Instructions for the task: Write out the rows starting at "Given: Click the SFTP" and ending at "Image resolution: width=509", switching "title bar" to "header" and keeping everything else the same.

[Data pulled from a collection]

Begin

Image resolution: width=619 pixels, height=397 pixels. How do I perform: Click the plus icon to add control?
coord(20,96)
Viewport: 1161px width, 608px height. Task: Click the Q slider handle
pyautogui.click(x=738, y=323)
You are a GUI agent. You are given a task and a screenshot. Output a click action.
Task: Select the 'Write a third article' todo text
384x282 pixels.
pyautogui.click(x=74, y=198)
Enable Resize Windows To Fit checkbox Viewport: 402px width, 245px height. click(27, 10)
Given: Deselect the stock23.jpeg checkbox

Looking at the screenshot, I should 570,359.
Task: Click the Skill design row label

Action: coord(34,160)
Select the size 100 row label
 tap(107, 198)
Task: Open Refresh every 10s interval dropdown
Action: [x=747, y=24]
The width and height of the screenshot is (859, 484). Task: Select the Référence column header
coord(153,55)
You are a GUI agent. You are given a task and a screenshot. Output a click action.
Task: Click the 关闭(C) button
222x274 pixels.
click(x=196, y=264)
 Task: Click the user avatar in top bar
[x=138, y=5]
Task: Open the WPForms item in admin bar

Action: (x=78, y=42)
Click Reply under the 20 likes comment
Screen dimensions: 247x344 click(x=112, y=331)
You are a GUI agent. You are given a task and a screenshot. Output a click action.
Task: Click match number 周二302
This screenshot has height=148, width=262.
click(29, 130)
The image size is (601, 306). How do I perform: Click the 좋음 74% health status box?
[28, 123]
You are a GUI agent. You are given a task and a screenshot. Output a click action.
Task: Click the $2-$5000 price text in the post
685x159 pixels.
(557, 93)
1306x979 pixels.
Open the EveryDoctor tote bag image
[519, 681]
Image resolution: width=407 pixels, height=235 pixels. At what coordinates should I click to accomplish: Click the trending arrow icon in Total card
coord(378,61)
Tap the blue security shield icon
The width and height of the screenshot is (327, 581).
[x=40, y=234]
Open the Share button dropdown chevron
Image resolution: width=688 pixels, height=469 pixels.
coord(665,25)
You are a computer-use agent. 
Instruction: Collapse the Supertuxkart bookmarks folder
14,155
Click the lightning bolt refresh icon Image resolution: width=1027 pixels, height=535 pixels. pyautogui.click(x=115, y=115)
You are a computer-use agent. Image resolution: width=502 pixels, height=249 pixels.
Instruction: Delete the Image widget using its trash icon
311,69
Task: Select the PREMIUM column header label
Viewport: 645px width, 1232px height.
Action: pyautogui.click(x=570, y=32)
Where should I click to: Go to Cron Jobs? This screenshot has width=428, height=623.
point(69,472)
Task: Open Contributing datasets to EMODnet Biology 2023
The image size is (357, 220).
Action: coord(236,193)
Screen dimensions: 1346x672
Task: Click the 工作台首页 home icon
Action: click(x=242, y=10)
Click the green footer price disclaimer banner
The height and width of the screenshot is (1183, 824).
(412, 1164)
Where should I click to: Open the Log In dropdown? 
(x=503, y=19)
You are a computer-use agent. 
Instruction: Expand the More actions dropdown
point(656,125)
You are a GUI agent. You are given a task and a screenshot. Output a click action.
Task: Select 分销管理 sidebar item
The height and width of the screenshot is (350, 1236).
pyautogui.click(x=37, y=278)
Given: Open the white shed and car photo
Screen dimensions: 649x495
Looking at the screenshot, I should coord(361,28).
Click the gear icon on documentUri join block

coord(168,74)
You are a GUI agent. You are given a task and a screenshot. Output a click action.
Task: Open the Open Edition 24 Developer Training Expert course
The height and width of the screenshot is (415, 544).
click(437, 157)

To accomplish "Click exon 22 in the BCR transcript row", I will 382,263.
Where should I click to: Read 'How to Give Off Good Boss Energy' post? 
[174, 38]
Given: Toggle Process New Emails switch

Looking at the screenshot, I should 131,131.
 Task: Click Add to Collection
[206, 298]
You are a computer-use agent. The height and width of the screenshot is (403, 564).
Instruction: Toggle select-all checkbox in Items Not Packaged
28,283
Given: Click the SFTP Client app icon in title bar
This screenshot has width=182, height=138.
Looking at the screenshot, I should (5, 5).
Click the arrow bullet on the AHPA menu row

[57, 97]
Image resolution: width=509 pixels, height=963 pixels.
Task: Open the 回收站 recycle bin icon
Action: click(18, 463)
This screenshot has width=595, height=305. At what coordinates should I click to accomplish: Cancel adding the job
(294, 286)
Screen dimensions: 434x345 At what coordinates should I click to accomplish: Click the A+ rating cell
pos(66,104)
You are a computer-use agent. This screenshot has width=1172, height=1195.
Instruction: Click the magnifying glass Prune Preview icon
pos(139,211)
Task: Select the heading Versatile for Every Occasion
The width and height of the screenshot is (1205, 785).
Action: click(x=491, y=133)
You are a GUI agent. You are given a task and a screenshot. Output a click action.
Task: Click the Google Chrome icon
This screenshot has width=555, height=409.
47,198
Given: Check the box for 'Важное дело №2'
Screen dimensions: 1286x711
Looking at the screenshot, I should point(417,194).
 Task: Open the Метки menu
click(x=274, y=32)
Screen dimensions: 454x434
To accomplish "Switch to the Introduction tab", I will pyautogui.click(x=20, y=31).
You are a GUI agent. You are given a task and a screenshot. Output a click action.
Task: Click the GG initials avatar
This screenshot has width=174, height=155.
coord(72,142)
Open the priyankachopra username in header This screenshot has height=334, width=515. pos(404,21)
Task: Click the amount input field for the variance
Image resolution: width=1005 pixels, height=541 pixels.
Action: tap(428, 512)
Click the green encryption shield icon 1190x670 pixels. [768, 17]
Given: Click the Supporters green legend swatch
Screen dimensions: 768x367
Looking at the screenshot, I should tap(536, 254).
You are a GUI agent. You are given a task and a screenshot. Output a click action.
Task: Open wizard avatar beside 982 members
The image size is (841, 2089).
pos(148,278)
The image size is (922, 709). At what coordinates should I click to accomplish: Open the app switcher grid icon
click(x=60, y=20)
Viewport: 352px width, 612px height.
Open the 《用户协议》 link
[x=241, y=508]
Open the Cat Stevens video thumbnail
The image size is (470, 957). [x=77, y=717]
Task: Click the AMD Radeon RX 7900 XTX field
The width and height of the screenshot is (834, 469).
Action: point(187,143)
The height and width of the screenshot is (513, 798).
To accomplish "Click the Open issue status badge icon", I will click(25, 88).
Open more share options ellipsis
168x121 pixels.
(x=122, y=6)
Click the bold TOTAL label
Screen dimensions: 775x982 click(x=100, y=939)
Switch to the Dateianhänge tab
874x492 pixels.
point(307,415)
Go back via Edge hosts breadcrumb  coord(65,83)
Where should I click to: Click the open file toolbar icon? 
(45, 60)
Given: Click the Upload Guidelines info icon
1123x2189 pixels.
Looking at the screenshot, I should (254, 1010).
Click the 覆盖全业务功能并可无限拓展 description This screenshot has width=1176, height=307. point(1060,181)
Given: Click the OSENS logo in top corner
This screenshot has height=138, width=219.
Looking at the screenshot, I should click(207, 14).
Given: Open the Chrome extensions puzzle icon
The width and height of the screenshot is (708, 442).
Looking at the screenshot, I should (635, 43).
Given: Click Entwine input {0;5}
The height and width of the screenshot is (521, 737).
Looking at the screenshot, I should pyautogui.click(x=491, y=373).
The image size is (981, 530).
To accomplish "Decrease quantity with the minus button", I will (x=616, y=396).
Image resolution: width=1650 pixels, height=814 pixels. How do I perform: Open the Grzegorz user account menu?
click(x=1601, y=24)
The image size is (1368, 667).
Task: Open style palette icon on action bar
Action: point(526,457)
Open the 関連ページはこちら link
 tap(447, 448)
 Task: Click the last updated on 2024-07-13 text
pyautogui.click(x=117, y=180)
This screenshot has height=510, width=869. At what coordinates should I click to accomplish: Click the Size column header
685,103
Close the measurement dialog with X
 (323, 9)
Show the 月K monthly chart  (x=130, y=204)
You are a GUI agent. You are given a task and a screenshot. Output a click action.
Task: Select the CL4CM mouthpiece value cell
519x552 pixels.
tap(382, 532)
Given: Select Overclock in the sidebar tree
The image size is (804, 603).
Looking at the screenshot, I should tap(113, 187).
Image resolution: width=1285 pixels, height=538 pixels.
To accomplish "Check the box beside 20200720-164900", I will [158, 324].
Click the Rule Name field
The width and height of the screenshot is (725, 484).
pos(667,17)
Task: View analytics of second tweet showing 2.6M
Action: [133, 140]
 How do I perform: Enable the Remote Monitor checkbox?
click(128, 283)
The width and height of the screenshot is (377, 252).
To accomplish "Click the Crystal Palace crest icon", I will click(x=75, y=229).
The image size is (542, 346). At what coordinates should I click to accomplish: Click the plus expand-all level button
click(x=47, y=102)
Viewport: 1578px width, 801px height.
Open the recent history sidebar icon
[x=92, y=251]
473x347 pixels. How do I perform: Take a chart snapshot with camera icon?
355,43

End

The response:
Given: Click the SFTP Client app icon in header
This screenshot has width=182, height=138.
Looking at the screenshot, I should (5, 5).
Click the arrow bullet on the AHPA menu row

[57, 97]
Image resolution: width=509 pixels, height=963 pixels.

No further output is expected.